Round three: the decider in the Supreme Court
Although there was much common ground between the majority and the minority, the critical dividing factor lay in whether Ryanair had to show its hand before the lien could arise. In other words, did the claim first need to be disputed? Lord Leggatt (and Lady Rose) were clear: “We can see no principled basis…. for extending the lien …. to circumstances where there is no dispute (actual or reasonably anticipated) between the parties…” (paragraph 67, judgment)
In his speech, Lord Burrows explained how this conclusion had been reached:
“As I understand it, this is primarily because, normally, there is a real prospect of a dispute in relation to personal injury claims but, normally, no real prospect of a dispute about flight cancellation and delay claims. And this in turn is because there is always likely to be some negotiation required in relation to the quantum of personal injury claims whereas the quantum in flight cancellation and delay claims is fixed” (paragraph 89, judgment).

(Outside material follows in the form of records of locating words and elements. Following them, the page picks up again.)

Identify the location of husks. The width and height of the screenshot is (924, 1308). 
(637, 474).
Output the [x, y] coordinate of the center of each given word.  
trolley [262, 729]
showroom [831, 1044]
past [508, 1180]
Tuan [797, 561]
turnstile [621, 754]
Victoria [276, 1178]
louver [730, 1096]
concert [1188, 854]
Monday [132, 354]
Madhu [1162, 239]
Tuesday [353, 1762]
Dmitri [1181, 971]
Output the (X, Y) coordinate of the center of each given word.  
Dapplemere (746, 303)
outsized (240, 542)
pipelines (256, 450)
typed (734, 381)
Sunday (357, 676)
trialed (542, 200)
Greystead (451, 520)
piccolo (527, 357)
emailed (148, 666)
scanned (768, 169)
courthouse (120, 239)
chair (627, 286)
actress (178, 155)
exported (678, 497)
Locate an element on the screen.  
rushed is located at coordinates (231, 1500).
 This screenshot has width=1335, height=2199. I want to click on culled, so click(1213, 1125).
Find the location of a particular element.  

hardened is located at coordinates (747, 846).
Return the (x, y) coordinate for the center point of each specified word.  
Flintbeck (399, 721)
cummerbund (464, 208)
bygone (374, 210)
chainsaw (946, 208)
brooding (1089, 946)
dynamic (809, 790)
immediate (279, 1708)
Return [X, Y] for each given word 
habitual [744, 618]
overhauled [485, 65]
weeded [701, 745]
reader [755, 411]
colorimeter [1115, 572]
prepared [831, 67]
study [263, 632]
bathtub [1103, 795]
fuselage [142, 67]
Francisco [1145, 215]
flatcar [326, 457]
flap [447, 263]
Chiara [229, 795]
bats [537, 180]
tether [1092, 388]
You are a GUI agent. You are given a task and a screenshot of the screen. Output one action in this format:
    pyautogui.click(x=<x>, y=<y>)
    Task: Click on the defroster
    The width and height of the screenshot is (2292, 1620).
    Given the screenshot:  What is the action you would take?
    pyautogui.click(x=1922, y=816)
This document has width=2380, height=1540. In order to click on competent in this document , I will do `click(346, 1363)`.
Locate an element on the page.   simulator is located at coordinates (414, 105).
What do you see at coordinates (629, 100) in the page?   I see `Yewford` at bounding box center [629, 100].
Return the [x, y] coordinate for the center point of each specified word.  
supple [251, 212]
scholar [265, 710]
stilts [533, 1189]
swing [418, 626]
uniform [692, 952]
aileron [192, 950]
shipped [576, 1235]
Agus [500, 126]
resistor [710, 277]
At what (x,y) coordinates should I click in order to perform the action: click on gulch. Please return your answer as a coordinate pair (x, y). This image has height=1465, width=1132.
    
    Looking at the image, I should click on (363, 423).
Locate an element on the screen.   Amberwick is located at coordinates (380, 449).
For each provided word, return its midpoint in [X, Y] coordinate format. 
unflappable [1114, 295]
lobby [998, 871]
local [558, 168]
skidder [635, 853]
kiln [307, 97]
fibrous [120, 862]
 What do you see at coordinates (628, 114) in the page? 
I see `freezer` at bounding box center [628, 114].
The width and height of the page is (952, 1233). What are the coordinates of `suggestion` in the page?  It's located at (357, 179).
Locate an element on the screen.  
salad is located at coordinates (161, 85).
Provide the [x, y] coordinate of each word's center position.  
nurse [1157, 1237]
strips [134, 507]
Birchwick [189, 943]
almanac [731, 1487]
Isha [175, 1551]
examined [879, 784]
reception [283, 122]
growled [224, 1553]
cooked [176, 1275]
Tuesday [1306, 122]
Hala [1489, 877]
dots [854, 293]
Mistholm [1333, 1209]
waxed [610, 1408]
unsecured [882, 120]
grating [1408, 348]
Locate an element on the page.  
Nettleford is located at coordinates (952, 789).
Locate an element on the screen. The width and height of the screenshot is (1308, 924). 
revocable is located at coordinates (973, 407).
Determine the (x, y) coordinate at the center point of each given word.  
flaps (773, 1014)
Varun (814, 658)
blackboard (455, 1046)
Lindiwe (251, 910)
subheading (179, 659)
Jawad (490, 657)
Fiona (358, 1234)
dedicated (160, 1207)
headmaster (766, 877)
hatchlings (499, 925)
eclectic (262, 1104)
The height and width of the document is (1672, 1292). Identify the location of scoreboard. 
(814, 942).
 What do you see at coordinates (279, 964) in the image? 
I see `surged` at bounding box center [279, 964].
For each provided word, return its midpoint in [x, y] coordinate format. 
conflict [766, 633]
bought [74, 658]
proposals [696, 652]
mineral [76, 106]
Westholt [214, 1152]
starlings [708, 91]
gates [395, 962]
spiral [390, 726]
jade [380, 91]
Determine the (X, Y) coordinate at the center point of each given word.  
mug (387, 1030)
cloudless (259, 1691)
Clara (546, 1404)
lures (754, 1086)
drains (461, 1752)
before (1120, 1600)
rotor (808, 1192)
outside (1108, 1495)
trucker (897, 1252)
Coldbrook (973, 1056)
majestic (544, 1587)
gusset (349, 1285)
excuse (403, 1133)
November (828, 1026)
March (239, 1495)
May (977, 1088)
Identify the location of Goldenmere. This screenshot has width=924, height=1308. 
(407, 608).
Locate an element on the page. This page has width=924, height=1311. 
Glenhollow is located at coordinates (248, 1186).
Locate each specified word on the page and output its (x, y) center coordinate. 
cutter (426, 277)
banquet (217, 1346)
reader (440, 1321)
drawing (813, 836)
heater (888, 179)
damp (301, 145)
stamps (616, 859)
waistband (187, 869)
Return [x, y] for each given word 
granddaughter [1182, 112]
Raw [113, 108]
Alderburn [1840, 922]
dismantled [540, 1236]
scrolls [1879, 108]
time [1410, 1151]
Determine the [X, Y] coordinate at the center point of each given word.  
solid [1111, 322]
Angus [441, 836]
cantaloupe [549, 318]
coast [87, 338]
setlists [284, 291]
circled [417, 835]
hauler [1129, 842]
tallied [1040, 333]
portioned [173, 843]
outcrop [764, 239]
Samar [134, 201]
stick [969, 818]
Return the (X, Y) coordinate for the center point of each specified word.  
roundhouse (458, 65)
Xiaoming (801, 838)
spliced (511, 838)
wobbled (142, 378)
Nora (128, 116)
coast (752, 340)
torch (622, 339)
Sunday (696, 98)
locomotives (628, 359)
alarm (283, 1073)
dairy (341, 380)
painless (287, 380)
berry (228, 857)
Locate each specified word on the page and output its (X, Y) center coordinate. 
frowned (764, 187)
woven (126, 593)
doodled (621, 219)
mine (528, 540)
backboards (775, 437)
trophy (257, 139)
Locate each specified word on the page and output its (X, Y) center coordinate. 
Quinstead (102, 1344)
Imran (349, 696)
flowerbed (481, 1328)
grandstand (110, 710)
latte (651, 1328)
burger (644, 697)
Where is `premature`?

However, Lord Burrows did not accept that the lien was limited in this way.
“…assuming that the solicitor is acting for a potential claimant rather than a potential defendant, the appropriate test for a solicitor’s equitable lien is whether a solicitor provides services (within the scope of the retainer with its client) in relation to the making of a client’s claim (with or without legal proceedings) which significantly contribute to the successful recovery of a fund by the client” (paragraph 88, judgment).
Lord Burrows continued that before providing legal services or developing a business model, the solicitor needed to know whether the firm would be entitled to an equitable lien in the event of a successful outcome. The solicitor would have no way of knowing in advance whether a claim would be disputed. It followed that: “A solicitor’s equitable lien should not turn on a test that imports considerable practical uncertainty by requiring a solicitor to speculate as to whether it is unlikely that there will be any dispute about the relevant claim……More generally, the very reason a person may engage a solicitor to make a claim (including what may appear to be a routine claim) is to avoid a dispute arising. That is, having a solicitor involved in putting forward one’s claim indicates to the other side that the claimant is serious in pursuing the claim” (paragraph 90, judgment).
Given, too, that the pursuit of claims in this way on credit provided Bott’s clients with access to justice, the majority were satisfied that the firm’s retainer was sufficient to attract the solicitors’ equitable lien, regardless of whether there was any actual dispute at the time the solicitors had been retained. Thus, in monetary terms, Ryanair must now reimburse to Bott its proper charges from those clients who have received compensation but whose costs have not been paid to the firm. Third and deciding Round to Bott and co!
Such an outcome is one which would have pleased Lord Denning. It shows that the law has not stood still. Solicitors who wish to assert a lien over the fruits of their industry in priority to other potential creditors, need not issue proceedings in order to do so, nor must the prospective defendant first have had to indicate whether the claim is disputed. Put another way, in the Bott case, the lien will arise before Ryanair is required to disclose its hand by either admitting or rejecting the claim. More generally, consultation with a solicitor who is providing legal services with the intention of avoiding a dispute, or of establishing whether there is a dispute, will be enough to get the lien ball rolling. Ploys to cut out the middle man so as to avoid paying solicitors their fees, should in future therefore become so problematic as to place them on course for ultimate extinction.